Operating at a creative frequency far above and beyond its competitors, Pixar does manage to impress with its animation work, in parts: the bizarre, soothing textures of the purgatorial ether, the dark, purple-hued contours of the “zone” realm where our subconscious minds drift during peak creativity, and a wildly psychedelic dream pirate character who deserves his own essay, named Moonwind (Graham Norton). All that in mind, the film’s most impressive bits nevertheless come from a committee of bureaucratic spirit guides named “Jerry,” stylishly drawn as enigmatic line-doodles, who seem at once to be all-knowing and completely oblivious without any determining logic as to why.

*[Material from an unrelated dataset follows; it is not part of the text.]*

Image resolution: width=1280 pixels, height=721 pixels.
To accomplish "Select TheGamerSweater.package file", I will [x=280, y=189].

To broadly paint something as untethered as the eternal with the maddening bureaucratic frameworks of peak modernity also feels like something we’ve now seen too many times, everywhere from Beetlejuice to The Good Place to Albert Brooks’s Defending Your Life. Many of Soul‘s other attributes feel equally half-rendered, and by the third act, things seem to rush to the finish without tying up the myriad loose ends that have propelled the story. To wade into them is akin to much of the self-help guides made available on the commercial market: a waste of time. 

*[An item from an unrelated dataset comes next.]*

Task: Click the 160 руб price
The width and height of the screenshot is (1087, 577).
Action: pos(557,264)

An animating principle behind all Disneyana is that of perpetual hazard, an omnipotent encroachment of death, and pitting of the young against the old, ghastly, and fatal. In his landmark 1989 essay “The Dark Side of Disneyland,” Donald Britton marveled at the Disney theme park’s relentless preoccupation with mortality. Snow White’s Queen, he wrote, “represents what [Disney] amounts to pure evil: mortality itself, the brute fact that we grow old and die.” By engineering a living cartoon world, Walt Disney was seeking “to resurrect—to reanimate and make immortal—what time, in the non-cartoon world, destroys.” In its fairy-tale classics, Disney leans into fantasy in order to abstract the very real specter of death and decay, giving itself pleasurable room to extrapolate grim and menacing imagery, and in doing so, conjure an opposing heroism. Existential peril, in other words, is so real that it serves as a catalyzing mechanism for lofty adventures, character-building, and self-sufficiency. Each princess tale is, in its own way, an elegy to fractured innocence. 

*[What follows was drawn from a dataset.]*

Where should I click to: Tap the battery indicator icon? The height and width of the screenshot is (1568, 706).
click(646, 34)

Soul, however, is elegiac to the idea of dashed dreams and surrendering to mediocrity, a startlingly middle-aged conundrum for an animated children’s film. Much like in Disney’s Marvel universe, Soul plays fast and loose with death, presenting a world where one can die and magically come back to life, leave one’s body, change bodies, return, and start over, all without anyone being the wiser or suffering any physical repercussions. It makes for a stakesless endeavor, eclipsed in cynicism only by the forced epiphany that makes up the end of the movie. Through a manipulative piano number (the score is brilliantly crafted by Trent Reznor and Atticus Ross), we see a barrage of details from Joe’s everyday life: flowers, passersby, pianos, shoelaces, even literal breadcrumbs. Perhaps life, the film suggests, is more about being merely present and taking in the finer details, and less about ambition, self-discovery, or creativity. Disney has pivoted from destiny fulfillment and self-discovery to valorizing complacency. It’s certainly an ideal quality for subscribers to Disney+.